▸ To do:
Return, character for character, the lines from the one bearing "Task: Click the 30日間利用料 row label" through the end of the material. Omit everything before that line.

▸ Records supplied:
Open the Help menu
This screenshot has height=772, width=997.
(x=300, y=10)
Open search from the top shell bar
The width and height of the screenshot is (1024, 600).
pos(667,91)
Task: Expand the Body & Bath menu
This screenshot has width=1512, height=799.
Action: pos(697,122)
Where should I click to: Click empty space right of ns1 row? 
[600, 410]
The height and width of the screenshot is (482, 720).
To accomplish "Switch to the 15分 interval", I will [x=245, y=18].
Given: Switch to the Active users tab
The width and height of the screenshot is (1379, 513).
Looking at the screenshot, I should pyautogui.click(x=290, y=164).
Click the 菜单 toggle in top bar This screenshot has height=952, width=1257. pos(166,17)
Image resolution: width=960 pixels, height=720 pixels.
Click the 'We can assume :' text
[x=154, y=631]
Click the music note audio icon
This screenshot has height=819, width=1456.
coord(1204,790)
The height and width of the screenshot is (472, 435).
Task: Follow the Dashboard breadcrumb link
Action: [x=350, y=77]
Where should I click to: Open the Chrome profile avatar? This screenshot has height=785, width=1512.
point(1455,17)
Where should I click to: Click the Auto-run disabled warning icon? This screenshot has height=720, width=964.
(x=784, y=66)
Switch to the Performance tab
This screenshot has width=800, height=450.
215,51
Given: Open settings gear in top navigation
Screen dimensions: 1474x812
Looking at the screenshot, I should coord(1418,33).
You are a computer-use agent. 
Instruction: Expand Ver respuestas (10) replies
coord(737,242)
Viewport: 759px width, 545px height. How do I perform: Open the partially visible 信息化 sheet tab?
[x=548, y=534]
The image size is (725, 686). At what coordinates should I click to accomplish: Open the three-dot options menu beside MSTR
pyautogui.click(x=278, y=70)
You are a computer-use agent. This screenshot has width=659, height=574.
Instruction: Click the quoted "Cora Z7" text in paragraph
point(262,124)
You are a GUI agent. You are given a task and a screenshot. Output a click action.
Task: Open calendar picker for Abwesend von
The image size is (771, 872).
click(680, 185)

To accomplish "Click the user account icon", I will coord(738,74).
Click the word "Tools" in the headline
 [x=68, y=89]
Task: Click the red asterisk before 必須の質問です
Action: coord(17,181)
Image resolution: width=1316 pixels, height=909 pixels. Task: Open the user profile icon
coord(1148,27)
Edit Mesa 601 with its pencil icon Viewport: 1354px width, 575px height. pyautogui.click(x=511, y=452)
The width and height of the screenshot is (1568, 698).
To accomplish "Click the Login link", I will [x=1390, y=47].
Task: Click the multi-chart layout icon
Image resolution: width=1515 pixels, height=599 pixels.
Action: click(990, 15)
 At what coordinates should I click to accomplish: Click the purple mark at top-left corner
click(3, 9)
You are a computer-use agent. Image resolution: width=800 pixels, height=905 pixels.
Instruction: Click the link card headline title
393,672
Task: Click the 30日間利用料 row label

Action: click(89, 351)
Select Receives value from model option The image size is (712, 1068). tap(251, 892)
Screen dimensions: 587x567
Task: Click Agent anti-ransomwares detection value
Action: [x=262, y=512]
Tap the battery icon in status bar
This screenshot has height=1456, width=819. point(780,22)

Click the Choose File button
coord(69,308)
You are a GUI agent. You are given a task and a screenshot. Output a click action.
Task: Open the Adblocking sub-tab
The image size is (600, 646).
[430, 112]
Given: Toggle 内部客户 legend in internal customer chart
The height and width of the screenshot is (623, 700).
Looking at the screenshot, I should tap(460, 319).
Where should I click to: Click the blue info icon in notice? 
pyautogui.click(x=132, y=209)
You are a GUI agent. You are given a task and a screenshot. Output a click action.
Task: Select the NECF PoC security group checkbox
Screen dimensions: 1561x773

▸ Exercise solution:
Task: Click the 30日間利用料 row label

Action: click(89, 351)
Select Receives value from model option The image size is (712, 1068). tap(251, 892)
Screen dimensions: 587x567
Task: Click Agent anti-ransomwares detection value
Action: [x=262, y=512]
Tap the battery icon in status bar
This screenshot has height=1456, width=819. point(780,22)

Click the Choose File button
coord(69,308)
You are a GUI agent. You are given a task and a screenshot. Output a click action.
Task: Open the Adblocking sub-tab
The image size is (600, 646).
[430, 112]
Given: Toggle 内部客户 legend in internal customer chart
The height and width of the screenshot is (623, 700).
Looking at the screenshot, I should tap(460, 319).
Where should I click to: Click the blue info icon in notice? 
pyautogui.click(x=132, y=209)
You are a GUI agent. You are given a task and a screenshot. Output a click action.
Task: Select the NECF PoC security group checkbox
Screen dimensions: 1561x773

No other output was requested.